La banca agisce da advisor sul dossier per la società guidata da Bernabè, ma non si esclude un suo ruolo da investitore. Fra i potenziali acquirenti anche fondi d'investimento e gestori

di P.A.
L'asta per Metroweb entra nel vivo e tra i potenziali acquirenti si profila, secondo quanto risulta a Radiocor, un'asse tra Telecom Italia e Intesa Sanpaolo. La banca, per il momento, agisce da advisor sul dossier per la società guidata da Franco Bernabè, ma fonti qualificate non escludono che, in una fase successiva, l'istituto di credito possa assumere il ruolo di coinvestitore.

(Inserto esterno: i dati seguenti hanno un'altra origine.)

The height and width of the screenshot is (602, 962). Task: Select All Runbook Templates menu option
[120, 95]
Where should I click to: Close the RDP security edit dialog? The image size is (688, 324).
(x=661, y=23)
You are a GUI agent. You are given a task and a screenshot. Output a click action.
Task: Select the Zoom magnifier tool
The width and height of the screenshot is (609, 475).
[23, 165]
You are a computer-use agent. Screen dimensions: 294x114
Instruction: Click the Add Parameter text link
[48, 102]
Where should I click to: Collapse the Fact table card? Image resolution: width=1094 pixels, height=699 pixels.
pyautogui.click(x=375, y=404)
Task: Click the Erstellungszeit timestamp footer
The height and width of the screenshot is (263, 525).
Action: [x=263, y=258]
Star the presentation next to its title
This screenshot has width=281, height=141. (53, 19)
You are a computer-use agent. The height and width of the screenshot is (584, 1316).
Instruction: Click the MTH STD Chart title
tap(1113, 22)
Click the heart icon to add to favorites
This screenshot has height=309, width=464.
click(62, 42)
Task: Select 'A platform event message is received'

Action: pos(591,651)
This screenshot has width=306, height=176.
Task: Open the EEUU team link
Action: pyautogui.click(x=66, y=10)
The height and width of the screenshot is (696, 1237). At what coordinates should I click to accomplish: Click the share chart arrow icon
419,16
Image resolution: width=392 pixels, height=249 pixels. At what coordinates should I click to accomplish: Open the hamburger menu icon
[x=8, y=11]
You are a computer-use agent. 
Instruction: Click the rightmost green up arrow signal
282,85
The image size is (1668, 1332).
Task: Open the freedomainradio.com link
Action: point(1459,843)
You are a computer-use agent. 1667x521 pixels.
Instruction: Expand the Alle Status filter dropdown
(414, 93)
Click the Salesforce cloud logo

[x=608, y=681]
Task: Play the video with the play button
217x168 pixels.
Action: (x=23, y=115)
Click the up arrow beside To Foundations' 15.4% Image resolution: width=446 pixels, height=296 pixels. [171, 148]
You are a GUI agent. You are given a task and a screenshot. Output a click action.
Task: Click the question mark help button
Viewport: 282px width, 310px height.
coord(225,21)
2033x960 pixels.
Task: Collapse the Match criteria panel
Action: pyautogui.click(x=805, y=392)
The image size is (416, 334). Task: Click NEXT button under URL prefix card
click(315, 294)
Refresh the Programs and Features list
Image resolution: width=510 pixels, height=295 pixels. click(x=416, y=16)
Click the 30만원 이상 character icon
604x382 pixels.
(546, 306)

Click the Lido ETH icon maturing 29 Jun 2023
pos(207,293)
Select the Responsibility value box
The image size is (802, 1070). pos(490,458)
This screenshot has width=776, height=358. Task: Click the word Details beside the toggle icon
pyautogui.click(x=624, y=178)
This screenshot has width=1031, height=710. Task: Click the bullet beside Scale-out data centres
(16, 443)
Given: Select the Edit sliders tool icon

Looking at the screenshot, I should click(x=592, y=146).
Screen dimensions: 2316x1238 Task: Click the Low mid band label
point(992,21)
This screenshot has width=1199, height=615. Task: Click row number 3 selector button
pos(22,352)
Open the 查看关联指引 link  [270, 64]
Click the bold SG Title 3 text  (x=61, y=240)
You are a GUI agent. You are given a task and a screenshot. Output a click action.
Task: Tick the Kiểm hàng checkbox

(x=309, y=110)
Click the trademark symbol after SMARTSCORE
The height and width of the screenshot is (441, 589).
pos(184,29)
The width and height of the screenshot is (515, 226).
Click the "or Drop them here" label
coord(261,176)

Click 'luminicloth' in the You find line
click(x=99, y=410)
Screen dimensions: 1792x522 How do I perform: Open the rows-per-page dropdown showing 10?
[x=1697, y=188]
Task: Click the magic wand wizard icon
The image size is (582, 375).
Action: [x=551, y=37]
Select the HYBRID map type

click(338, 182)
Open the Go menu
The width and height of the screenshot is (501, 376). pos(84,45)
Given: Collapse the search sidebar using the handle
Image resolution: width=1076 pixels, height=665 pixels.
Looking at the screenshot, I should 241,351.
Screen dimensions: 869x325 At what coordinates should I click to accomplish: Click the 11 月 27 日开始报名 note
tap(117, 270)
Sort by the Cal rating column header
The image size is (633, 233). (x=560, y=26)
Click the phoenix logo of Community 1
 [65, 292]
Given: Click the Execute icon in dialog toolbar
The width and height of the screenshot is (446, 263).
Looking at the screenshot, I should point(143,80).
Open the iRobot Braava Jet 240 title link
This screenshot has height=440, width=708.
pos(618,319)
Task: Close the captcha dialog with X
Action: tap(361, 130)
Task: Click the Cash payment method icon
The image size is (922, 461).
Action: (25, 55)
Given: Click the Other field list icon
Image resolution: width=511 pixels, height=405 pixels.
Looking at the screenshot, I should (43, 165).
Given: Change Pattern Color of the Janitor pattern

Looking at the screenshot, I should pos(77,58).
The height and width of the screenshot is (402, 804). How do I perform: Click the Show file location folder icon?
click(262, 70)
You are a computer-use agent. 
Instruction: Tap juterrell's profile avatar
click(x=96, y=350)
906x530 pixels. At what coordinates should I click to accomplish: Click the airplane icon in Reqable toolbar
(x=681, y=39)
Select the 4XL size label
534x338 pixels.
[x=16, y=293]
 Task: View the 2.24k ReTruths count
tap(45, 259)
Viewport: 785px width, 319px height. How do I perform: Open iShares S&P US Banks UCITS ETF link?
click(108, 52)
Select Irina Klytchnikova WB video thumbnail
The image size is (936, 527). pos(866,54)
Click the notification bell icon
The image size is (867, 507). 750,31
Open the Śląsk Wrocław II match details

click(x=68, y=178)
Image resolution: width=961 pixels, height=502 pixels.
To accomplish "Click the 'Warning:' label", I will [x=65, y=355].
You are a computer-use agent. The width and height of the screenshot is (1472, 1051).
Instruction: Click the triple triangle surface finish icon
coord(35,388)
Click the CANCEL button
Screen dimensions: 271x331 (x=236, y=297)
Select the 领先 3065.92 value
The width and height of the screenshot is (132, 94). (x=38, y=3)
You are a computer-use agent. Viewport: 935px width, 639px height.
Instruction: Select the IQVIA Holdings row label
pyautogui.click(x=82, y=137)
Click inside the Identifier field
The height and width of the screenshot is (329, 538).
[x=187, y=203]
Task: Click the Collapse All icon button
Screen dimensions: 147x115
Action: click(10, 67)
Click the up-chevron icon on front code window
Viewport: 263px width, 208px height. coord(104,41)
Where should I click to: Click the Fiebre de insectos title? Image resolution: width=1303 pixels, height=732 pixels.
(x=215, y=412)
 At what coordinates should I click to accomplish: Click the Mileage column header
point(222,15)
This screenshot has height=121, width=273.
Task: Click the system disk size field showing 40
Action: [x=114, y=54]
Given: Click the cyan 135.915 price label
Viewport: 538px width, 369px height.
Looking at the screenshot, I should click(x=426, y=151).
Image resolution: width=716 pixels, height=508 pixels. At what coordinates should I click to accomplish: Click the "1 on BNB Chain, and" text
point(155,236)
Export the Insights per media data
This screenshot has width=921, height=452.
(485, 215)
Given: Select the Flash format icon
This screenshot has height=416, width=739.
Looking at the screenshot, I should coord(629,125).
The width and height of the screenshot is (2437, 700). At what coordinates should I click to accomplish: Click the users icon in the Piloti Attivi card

Tra gli altri soggetti potenzialmente interessati alla società, che gestisce le reti in fibra spenta a Milano e in Lombardia (5mila chilometri di network), stanno emergendo i nomi dei principali fondi infrastrutturali europei (Antin, Axa e l'italiana F2i), di operatori telefonici (Fastweb, Vodafone) e di private equity come 3i.

La valutazione di Metroweb, controllata al 76,47% dal fondo Stirling Square e al 23,53% da A2A (entrambi i soggetti cedono le quote), oscilla attorno a 500 milioni di euro. Settimana scorsa l'advisor Lazard ha inviato ai possibili acquirenti l'accordo di riservatezza, che precede l'information memorandum e le offerte non vincolanti.